Content starts

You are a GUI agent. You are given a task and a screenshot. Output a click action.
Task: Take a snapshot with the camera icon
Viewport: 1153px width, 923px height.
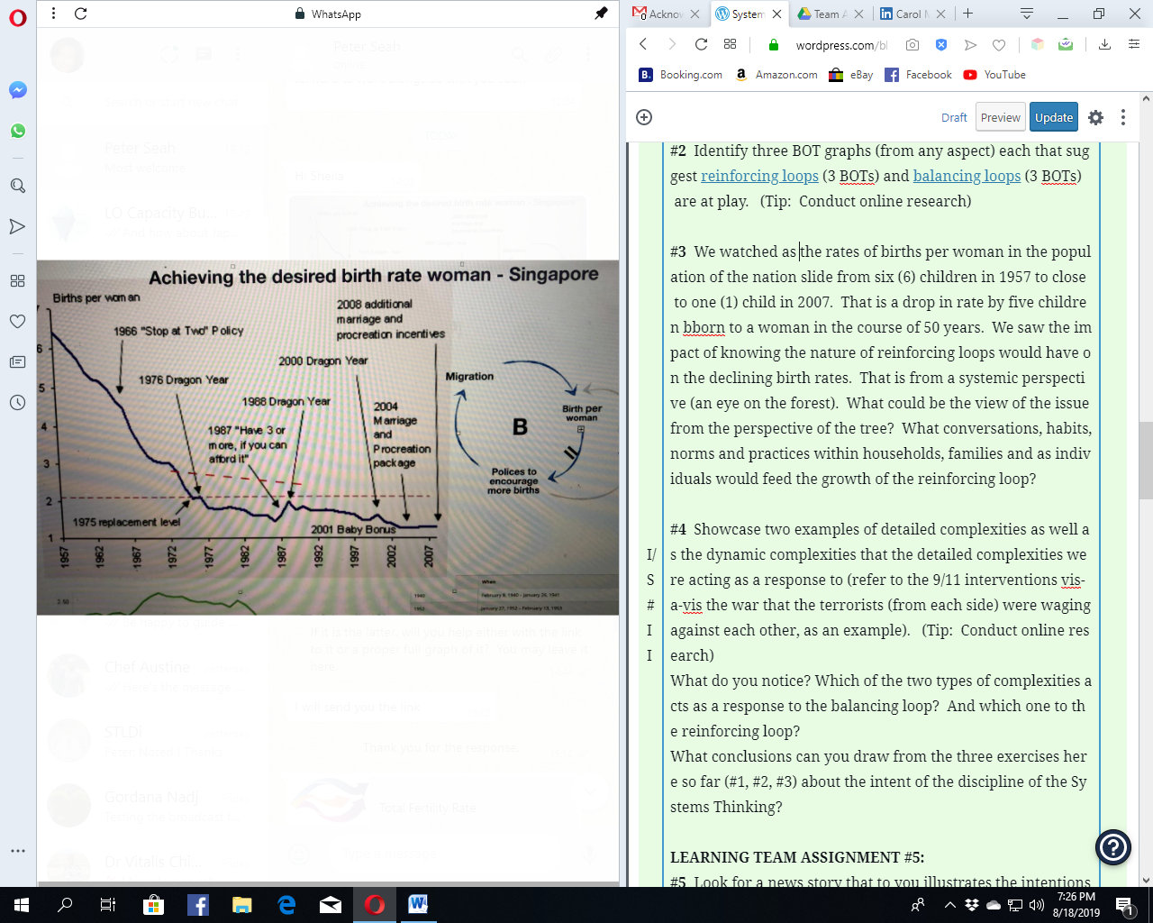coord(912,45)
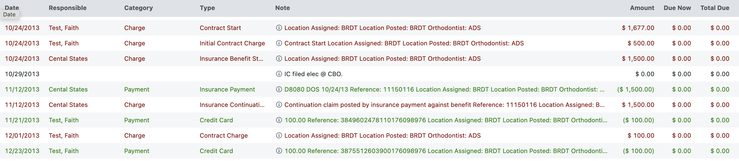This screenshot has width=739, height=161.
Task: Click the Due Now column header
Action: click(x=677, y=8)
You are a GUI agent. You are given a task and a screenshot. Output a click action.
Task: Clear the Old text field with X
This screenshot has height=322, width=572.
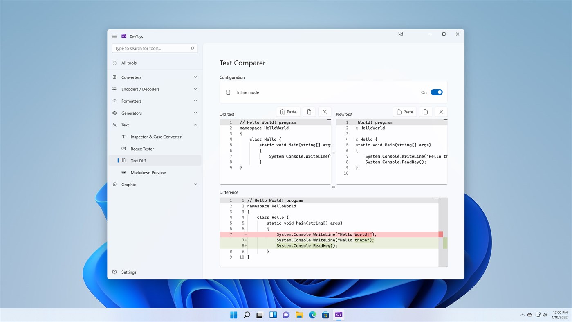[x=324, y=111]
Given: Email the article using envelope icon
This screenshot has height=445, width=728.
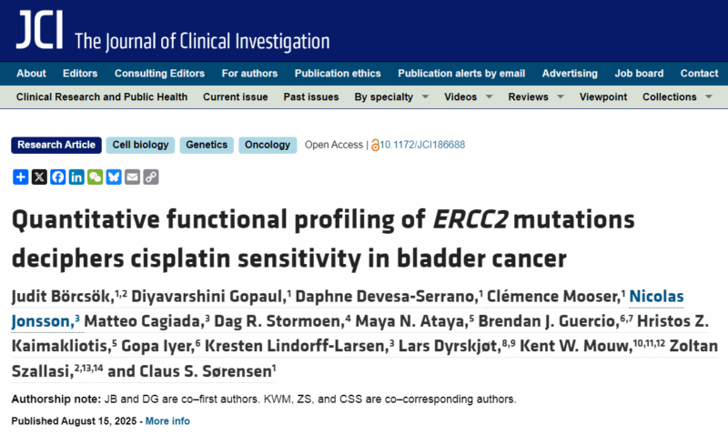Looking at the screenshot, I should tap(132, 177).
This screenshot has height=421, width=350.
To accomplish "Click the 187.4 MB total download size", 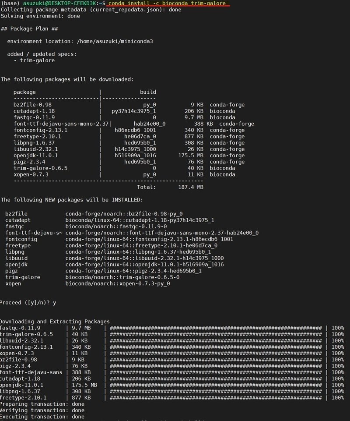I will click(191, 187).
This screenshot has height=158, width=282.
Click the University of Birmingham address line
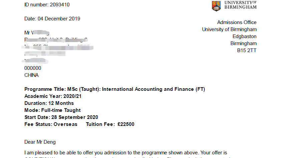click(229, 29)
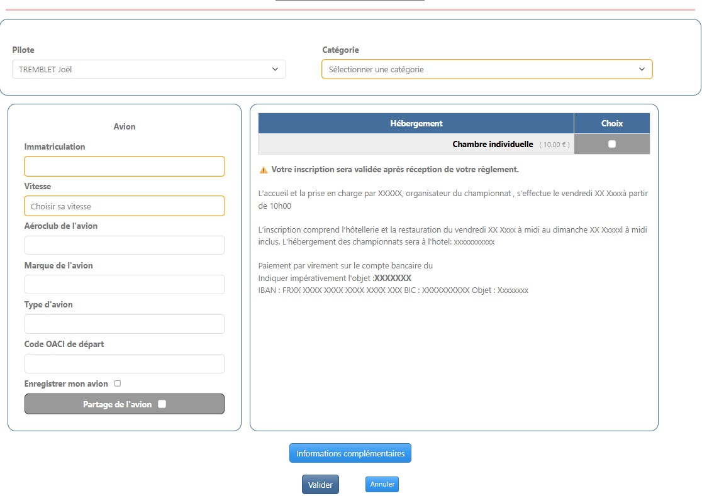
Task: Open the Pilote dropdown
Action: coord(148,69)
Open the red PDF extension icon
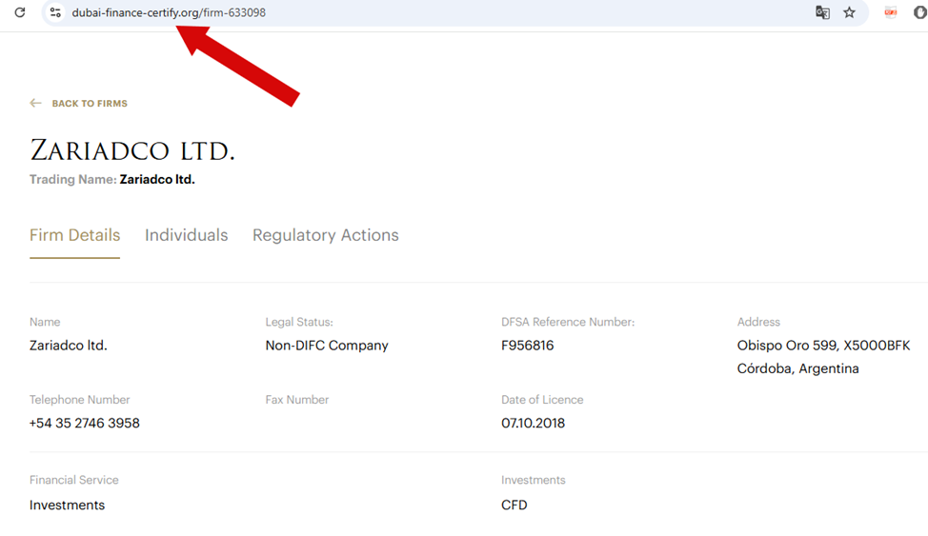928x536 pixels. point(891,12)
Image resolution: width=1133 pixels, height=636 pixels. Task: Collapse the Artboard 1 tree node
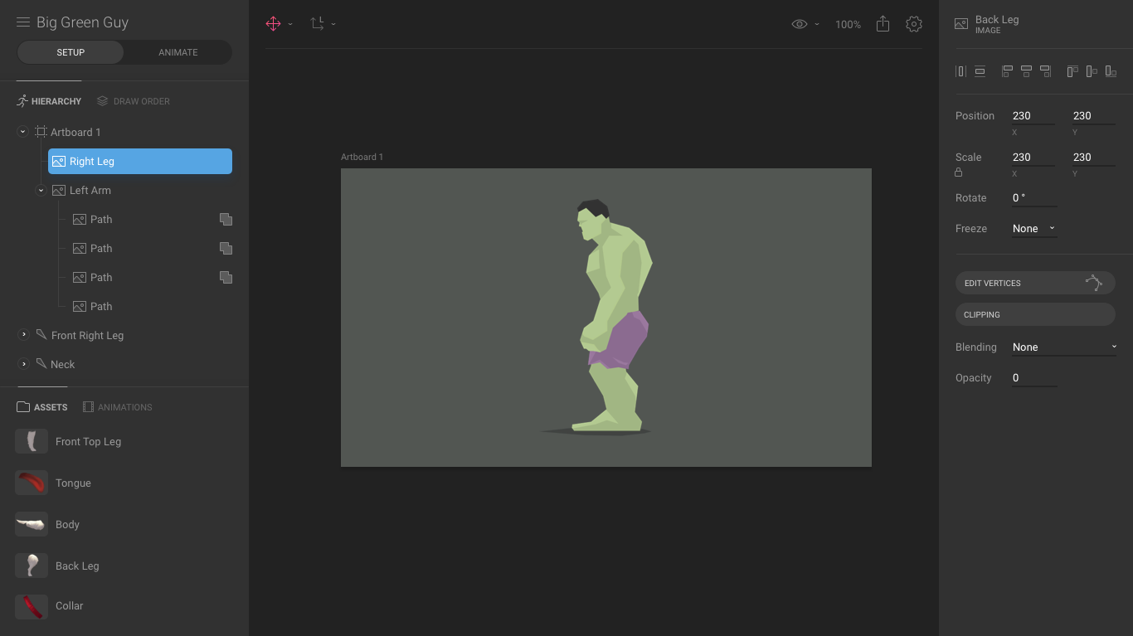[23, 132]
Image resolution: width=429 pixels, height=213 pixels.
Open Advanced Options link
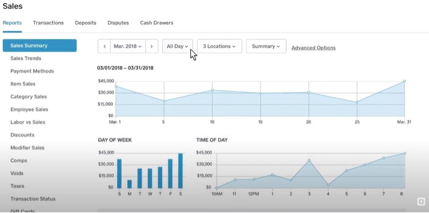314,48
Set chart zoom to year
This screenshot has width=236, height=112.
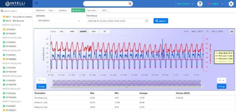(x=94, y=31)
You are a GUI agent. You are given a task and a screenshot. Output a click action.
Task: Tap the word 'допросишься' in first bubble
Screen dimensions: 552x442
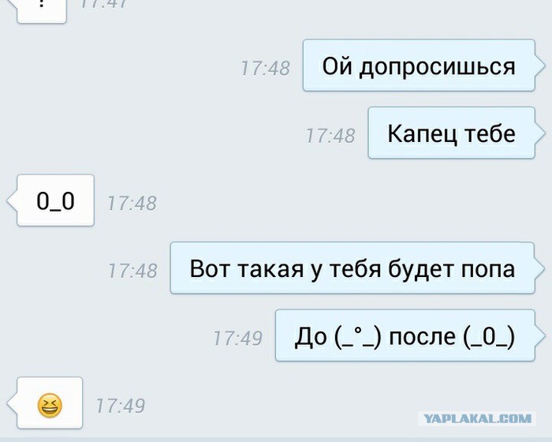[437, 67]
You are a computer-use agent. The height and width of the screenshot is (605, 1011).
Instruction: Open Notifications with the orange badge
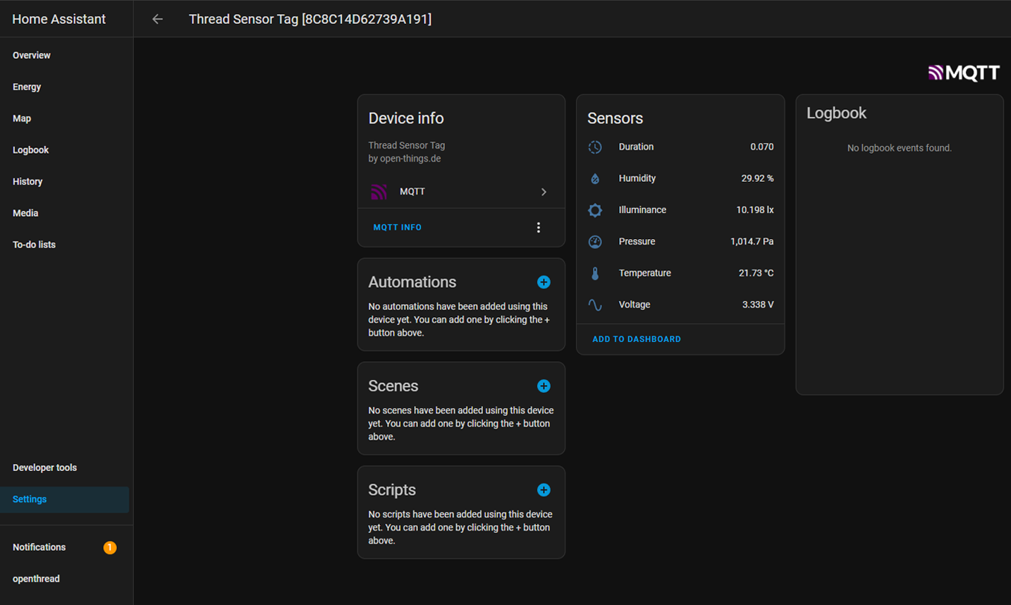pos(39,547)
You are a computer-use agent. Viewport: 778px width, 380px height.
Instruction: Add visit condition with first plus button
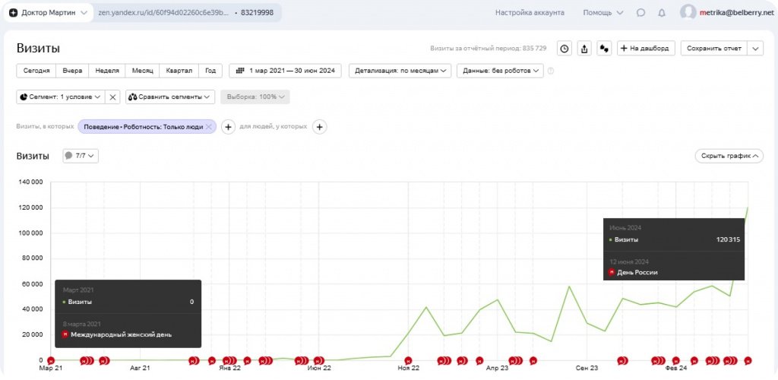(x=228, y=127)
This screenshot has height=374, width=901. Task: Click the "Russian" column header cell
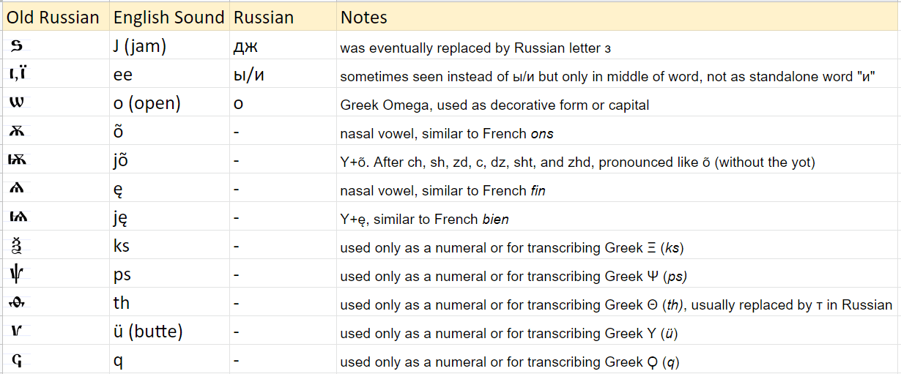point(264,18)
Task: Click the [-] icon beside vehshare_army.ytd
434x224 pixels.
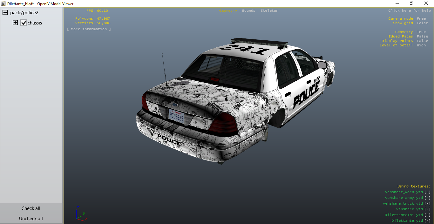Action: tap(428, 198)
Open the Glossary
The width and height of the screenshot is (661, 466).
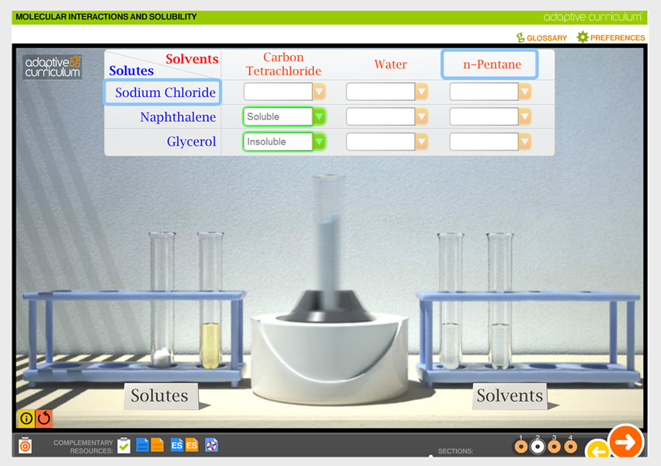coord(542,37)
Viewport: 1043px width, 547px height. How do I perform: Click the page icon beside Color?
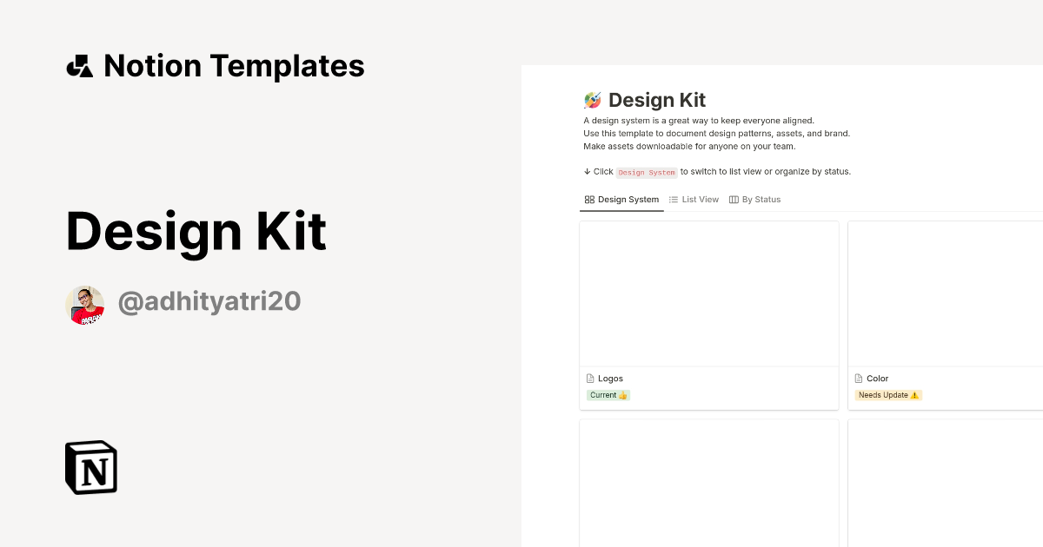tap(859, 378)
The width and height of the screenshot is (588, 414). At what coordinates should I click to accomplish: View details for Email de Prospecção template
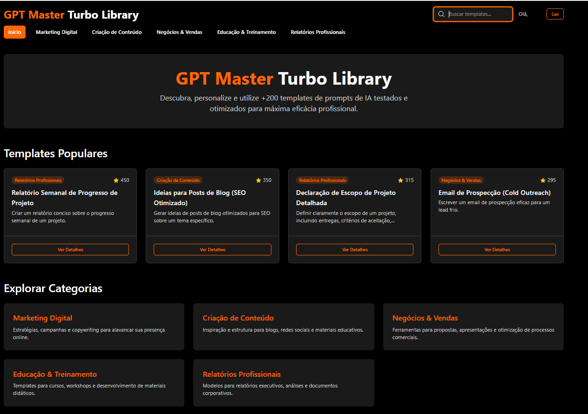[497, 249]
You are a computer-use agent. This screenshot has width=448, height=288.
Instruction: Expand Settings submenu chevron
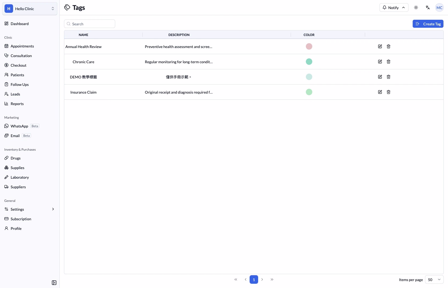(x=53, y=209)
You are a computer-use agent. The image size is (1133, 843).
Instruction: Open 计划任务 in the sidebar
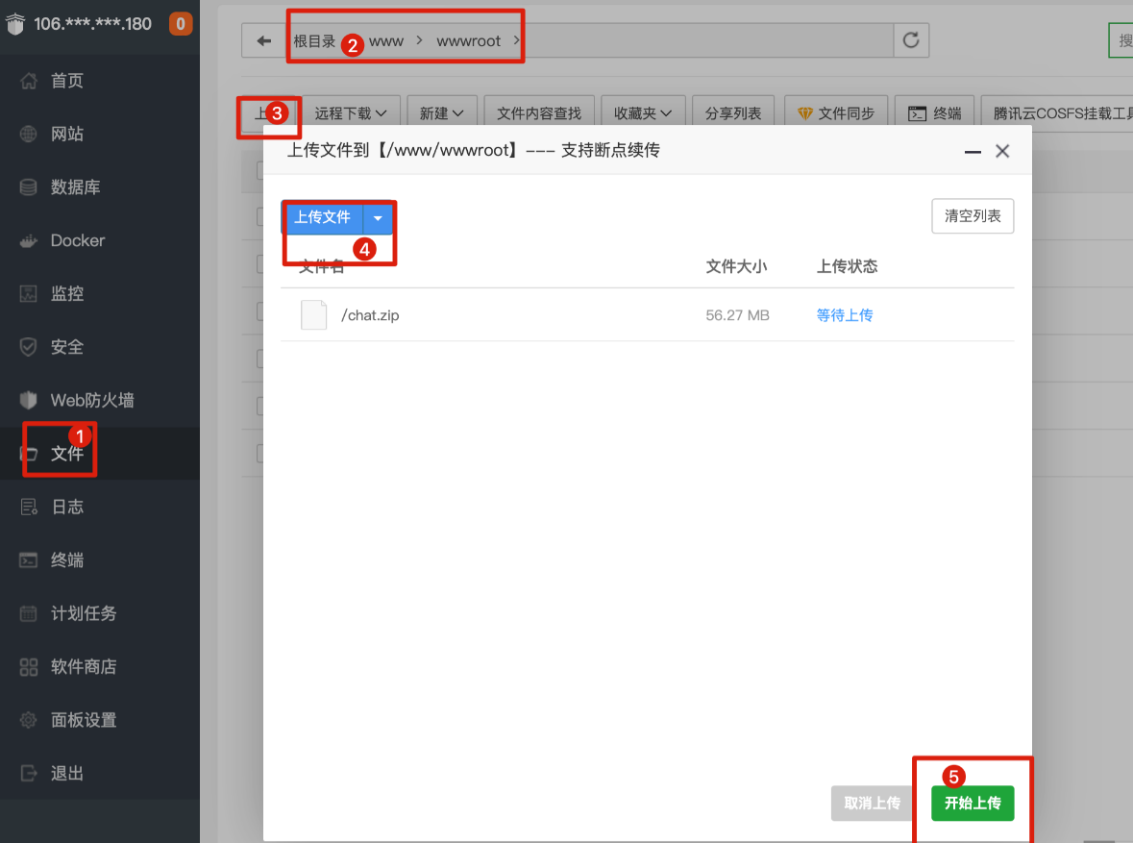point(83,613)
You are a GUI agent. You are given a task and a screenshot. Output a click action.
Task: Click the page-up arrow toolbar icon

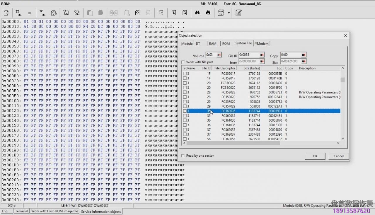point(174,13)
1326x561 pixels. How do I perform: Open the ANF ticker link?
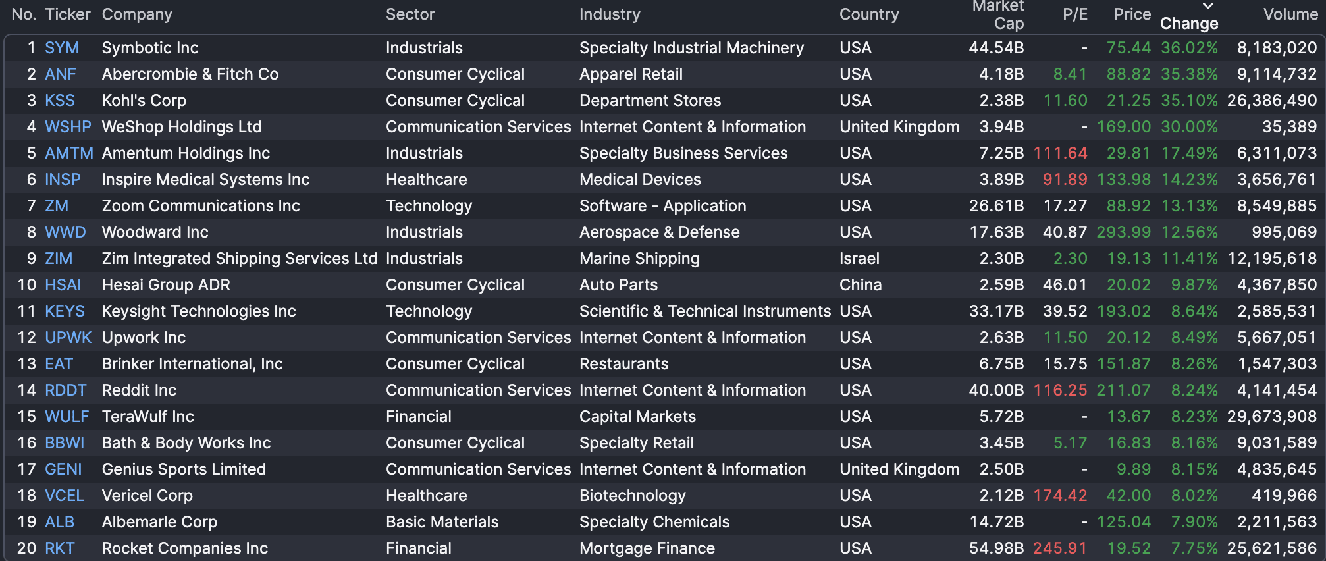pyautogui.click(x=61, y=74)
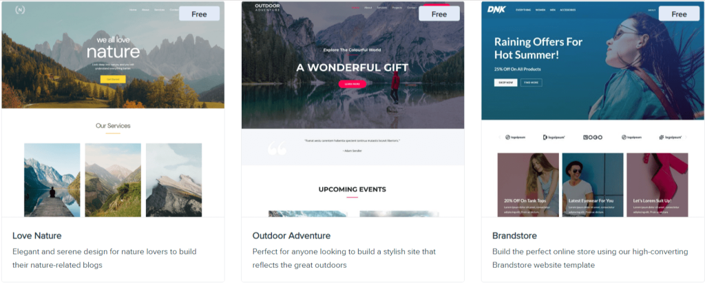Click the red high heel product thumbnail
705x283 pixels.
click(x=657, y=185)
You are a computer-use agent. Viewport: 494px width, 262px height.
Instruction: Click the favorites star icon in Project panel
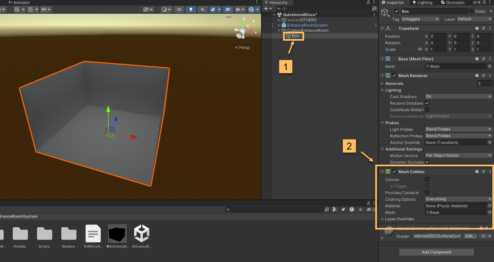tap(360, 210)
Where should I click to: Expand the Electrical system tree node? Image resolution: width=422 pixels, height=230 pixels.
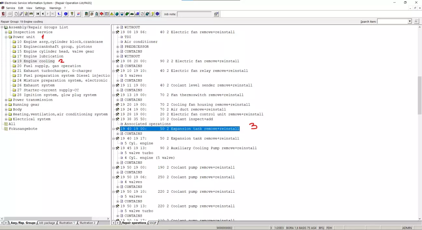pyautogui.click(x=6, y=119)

Content ends

Activity
The data above holds the lines to copy: start at the one with "Open the red PDF extension icon", stop at the one with "Task: Tap the", include both, copy them exactly without pictures, and copy nothing else.

Answer section
Open the red PDF extension icon
928x536 pixels. point(891,12)
Image resolution: width=1133 pixels, height=636 pixels. Task: Collapse the Artboard 1 tree node
[23, 132]
Image resolution: width=429 pixels, height=213 pixels.
Open Advanced Options link
314,48
Set chart zoom to year
This screenshot has width=236, height=112.
(x=94, y=31)
You are a GUI agent. You are given a task and a screenshot. Output a click action.
Task: Tap the word 'допросишься' in first bubble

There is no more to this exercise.